An edict was promulgated in 1583 at Nyköping Castle that beer was to be made of malt and hops. The farmers cultivated hops which the crown then impounded leaving the farmers to drink small beer, sweet gale beer and a juniper brew.

In 1568 King Johan III gave the order to enclose a large herb garden in Stockholm. It was expanded in 1619 to become a royal hops garden and it can be found on the city maps from the beginning of the 17th century. The name is even mentioned (Humblegårdeen, humbelgårdeen) in 1621 when a hired hand Lasse Mattzsson slew the “Hops’ Master” Daniell. Queen Kristina replaced it in 1648 with a pleasure garden.

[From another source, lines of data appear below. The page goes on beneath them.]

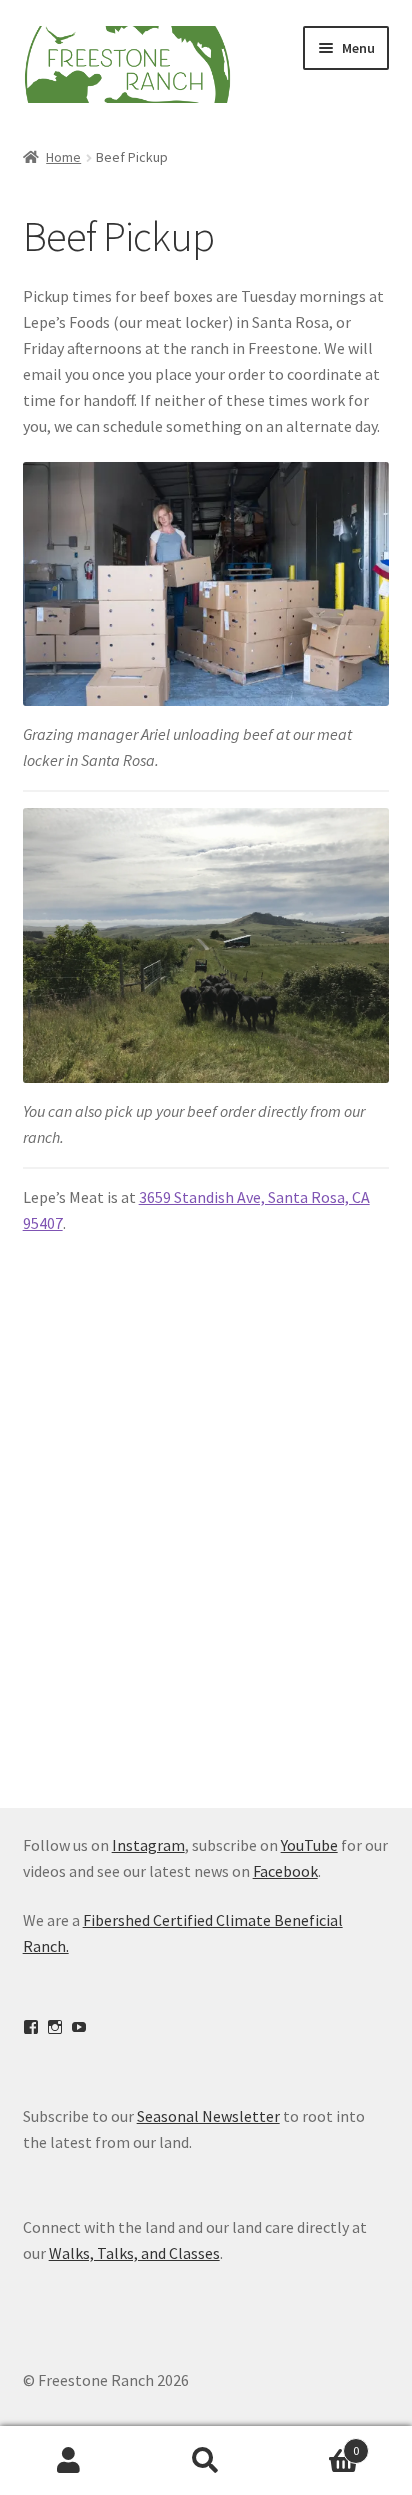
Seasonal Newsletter (208, 2116)
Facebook (285, 1871)
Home (63, 157)
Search (205, 2461)
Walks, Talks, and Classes (134, 2253)
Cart (317, 2443)
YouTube (309, 1845)
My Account (68, 2461)
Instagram (148, 1845)
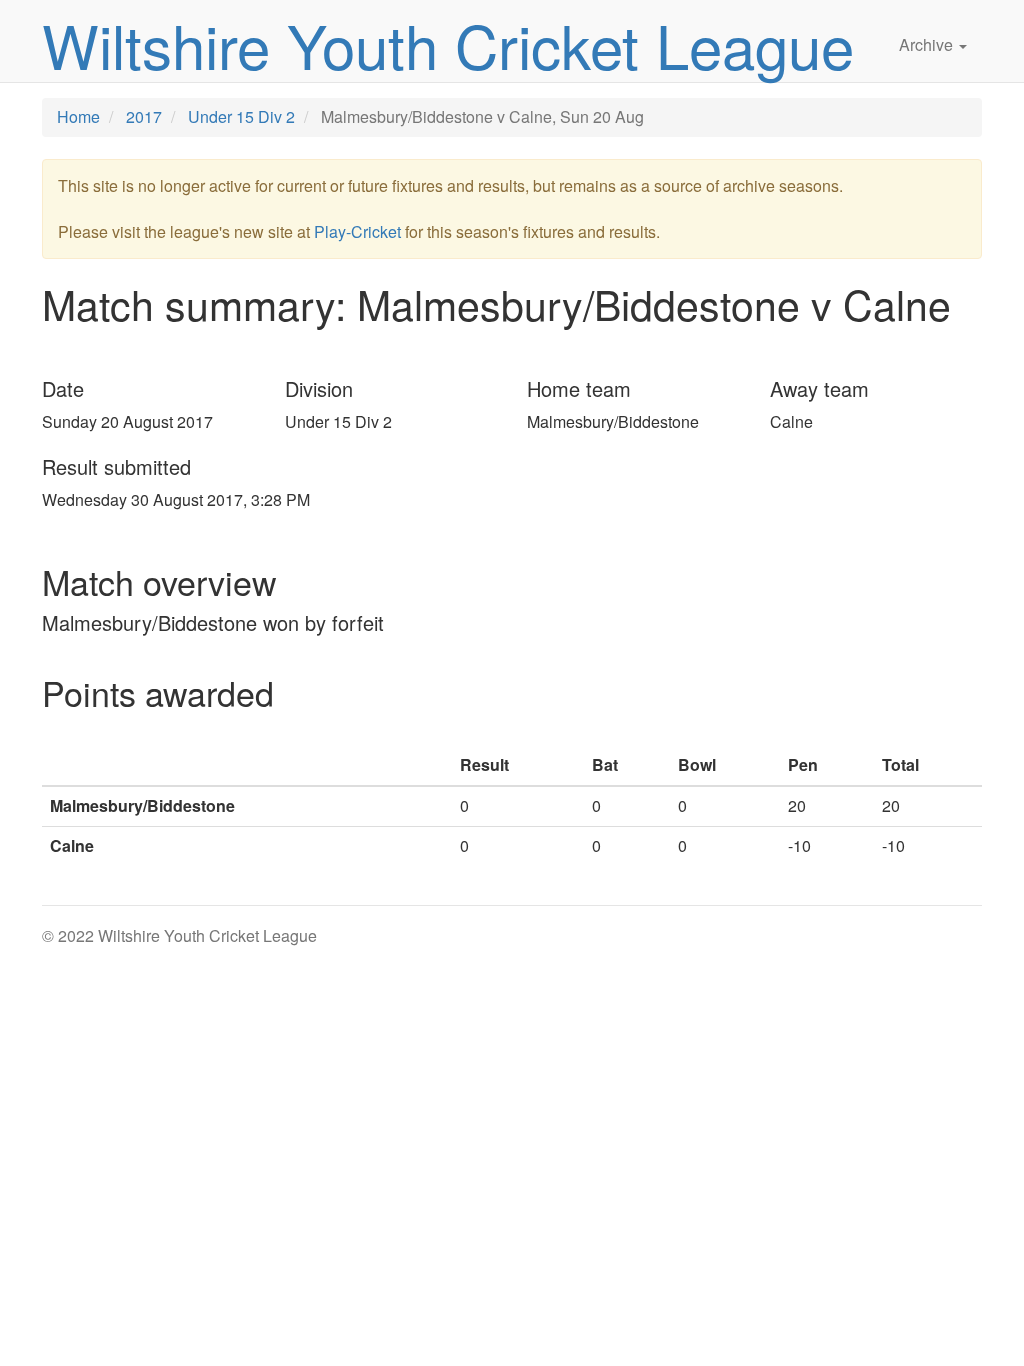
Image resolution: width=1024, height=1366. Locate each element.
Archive (928, 44)
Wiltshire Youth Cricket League (448, 44)
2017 (144, 116)
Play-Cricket (357, 231)
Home (78, 116)
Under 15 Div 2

But the name “Humlegården” (Hops Garden) lives on although the area was only used for growing hops for 29 years, more than 350 years ago.

Linnaeus wrote in his 1749 diary about beer and he returned to the subject in a publication by the Royal Swedish Academy of Sciences in 1763. He says that hops preserve the beer from souring by its bitter taste, that they have in themselves no intoxicating effect and that they help against kidney stones. Linnaeus thought that water from a well was the best drink but that did not prevent him from claiming that all households should know certain elementary things such as how to bake bread and brew beer.